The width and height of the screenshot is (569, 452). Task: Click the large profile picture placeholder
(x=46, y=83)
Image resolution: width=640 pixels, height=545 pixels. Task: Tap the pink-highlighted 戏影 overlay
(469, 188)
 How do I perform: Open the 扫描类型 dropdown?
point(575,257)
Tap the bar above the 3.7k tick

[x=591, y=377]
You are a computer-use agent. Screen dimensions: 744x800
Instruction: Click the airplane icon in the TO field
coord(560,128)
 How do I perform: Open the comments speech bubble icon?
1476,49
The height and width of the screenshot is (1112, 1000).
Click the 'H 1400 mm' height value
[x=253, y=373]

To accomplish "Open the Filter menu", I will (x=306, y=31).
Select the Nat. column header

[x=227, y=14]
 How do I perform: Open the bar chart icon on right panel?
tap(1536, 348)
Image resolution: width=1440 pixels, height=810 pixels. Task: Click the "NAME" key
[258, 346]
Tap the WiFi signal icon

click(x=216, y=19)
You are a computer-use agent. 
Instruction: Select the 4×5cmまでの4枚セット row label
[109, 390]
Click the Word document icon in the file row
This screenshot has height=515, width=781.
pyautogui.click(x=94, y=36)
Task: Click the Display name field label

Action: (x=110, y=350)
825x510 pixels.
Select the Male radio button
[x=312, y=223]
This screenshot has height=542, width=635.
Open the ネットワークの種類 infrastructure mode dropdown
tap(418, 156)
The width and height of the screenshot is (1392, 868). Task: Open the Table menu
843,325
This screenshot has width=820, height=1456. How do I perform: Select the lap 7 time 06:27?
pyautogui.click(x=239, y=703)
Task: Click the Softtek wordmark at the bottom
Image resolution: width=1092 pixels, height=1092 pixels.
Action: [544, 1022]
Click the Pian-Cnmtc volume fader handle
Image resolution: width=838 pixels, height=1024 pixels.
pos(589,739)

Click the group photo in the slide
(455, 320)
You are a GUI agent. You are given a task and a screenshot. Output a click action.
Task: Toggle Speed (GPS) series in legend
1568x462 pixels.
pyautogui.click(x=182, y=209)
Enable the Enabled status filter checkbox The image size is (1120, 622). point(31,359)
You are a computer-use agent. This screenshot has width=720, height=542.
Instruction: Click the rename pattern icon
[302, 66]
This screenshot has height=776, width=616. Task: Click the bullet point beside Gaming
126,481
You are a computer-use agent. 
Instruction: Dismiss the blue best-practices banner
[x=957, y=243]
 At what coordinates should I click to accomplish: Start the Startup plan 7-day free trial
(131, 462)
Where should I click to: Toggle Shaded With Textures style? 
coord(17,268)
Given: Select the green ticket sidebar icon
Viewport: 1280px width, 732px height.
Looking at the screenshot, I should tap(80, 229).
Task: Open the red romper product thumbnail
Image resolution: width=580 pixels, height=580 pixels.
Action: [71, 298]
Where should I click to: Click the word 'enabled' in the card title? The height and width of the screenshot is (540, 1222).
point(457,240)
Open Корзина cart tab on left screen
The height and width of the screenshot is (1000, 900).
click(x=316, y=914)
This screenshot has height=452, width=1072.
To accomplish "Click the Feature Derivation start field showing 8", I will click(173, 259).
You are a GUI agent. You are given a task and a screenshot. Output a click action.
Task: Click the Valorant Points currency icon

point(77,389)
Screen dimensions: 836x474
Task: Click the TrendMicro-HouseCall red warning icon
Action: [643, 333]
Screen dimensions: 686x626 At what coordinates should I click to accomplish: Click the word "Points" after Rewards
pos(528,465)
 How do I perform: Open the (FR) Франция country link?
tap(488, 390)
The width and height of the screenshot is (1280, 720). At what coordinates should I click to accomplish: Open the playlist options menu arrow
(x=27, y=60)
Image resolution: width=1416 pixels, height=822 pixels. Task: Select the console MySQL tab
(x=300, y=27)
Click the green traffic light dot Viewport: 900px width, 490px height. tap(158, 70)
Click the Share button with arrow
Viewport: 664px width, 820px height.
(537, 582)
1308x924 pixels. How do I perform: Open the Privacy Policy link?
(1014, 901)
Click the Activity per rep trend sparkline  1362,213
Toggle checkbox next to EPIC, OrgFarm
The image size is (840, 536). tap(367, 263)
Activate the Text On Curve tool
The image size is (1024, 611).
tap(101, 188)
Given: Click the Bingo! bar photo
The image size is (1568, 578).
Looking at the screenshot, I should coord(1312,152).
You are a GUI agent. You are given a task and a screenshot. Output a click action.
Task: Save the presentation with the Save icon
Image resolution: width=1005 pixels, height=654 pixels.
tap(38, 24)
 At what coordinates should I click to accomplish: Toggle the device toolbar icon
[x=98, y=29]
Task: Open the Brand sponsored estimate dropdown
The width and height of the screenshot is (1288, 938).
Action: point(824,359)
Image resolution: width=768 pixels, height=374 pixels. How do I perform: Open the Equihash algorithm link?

▶ [Instructions for the task]: Line by line, repeat the material precisely.

▶ [Response to this task]:
The width and height of the screenshot is (569, 452). Task: Click the large profile picture placeholder
(x=46, y=83)
Image resolution: width=640 pixels, height=545 pixels. Task: Tap the pink-highlighted 戏影 overlay
(469, 188)
 How do I perform: Open the 扫描类型 dropdown?
point(575,257)
Tap the bar above the 3.7k tick

[x=591, y=377]
You are a computer-use agent. Screen dimensions: 744x800
Instruction: Click the airplane icon in the TO field
coord(560,128)
 How do I perform: Open the comments speech bubble icon?
1476,49
The height and width of the screenshot is (1112, 1000).
Click the 'H 1400 mm' height value
[x=253, y=373]

To accomplish "Open the Filter menu", I will (x=306, y=31).
Select the Nat. column header

[x=227, y=14]
 How do I perform: Open the bar chart icon on right panel?
tap(1536, 348)
Image resolution: width=1440 pixels, height=810 pixels. Task: Click the "NAME" key
[258, 346]
Tap the WiFi signal icon

click(x=216, y=19)
You are a computer-use agent. 
Instruction: Select the 4×5cmまでの4枚セット row label
[109, 390]
Click the Word document icon in the file row
This screenshot has height=515, width=781.
pyautogui.click(x=94, y=36)
Task: Click the Display name field label

Action: (x=110, y=350)
825x510 pixels.
Select the Male radio button
[x=312, y=223]
This screenshot has height=542, width=635.
Open the ネットワークの種類 infrastructure mode dropdown
tap(418, 156)
The width and height of the screenshot is (1392, 868). Task: Open the Table menu
843,325
This screenshot has width=820, height=1456. How do I perform: Select the lap 7 time 06:27?
pyautogui.click(x=239, y=703)
Task: Click the Softtek wordmark at the bottom
Image resolution: width=1092 pixels, height=1092 pixels.
Action: [544, 1022]
Click the Pian-Cnmtc volume fader handle
Image resolution: width=838 pixels, height=1024 pixels.
pos(589,739)

Click the group photo in the slide
(455, 320)
You are a GUI agent. You are given a task and a screenshot. Output a click action.
Task: Toggle Speed (GPS) series in legend
1568x462 pixels.
pyautogui.click(x=182, y=209)
Enable the Enabled status filter checkbox The image size is (1120, 622). point(31,359)
You are a computer-use agent. This screenshot has width=720, height=542.
Instruction: Click the rename pattern icon
[302, 66]
This screenshot has height=776, width=616. Task: Click the bullet point beside Gaming
126,481
You are a computer-use agent. 
Instruction: Dismiss the blue best-practices banner
[x=957, y=243]
 At what coordinates should I click to accomplish: Start the Startup plan 7-day free trial
(131, 462)
Where should I click to: Toggle Shaded With Textures style? 
coord(17,268)
Given: Select the green ticket sidebar icon
Viewport: 1280px width, 732px height.
Looking at the screenshot, I should tap(80, 229).
Task: Open the red romper product thumbnail
Image resolution: width=580 pixels, height=580 pixels.
Action: [71, 298]
Where should I click to: Click the word 'enabled' in the card title? The height and width of the screenshot is (540, 1222).
point(457,240)
Open Корзина cart tab on left screen
The height and width of the screenshot is (1000, 900).
click(x=316, y=914)
This screenshot has height=452, width=1072.
To accomplish "Click the Feature Derivation start field showing 8", I will click(173, 259).
You are a GUI agent. You are given a task and a screenshot. Output a click action.
Task: Click the Valorant Points currency icon

point(77,389)
Screen dimensions: 836x474
Task: Click the TrendMicro-HouseCall red warning icon
Action: [643, 333]
Screen dimensions: 686x626 At what coordinates should I click to accomplish: Click the word "Points" after Rewards
pos(528,465)
 How do I perform: Open the (FR) Франция country link?
tap(488, 390)
The width and height of the screenshot is (1280, 720). At what coordinates should I click to accomplish: Open the playlist options menu arrow
(x=27, y=60)
Image resolution: width=1416 pixels, height=822 pixels. Task: Select the console MySQL tab
(x=300, y=27)
Click the green traffic light dot Viewport: 900px width, 490px height. tap(158, 70)
Click the Share button with arrow
Viewport: 664px width, 820px height.
(537, 582)
1308x924 pixels. How do I perform: Open the Privacy Policy link?
(1014, 901)
Click the Activity per rep trend sparkline  1362,213
Toggle checkbox next to EPIC, OrgFarm
The image size is (840, 536). tap(367, 263)
Activate the Text On Curve tool
The image size is (1024, 611).
tap(101, 188)
Given: Click the Bingo! bar photo
The image size is (1568, 578).
Looking at the screenshot, I should coord(1312,152).
You are a GUI agent. You are given a task and a screenshot. Output a click action.
Task: Save the presentation with the Save icon
Image resolution: width=1005 pixels, height=654 pixels.
tap(38, 24)
 At what coordinates should I click to accomplish: Toggle the device toolbar icon
[x=98, y=29]
Task: Open the Brand sponsored estimate dropdown
The width and height of the screenshot is (1288, 938).
Action: point(824,359)
Image resolution: width=768 pixels, height=374 pixels. How do I perform: Open the Equihash algorithm link?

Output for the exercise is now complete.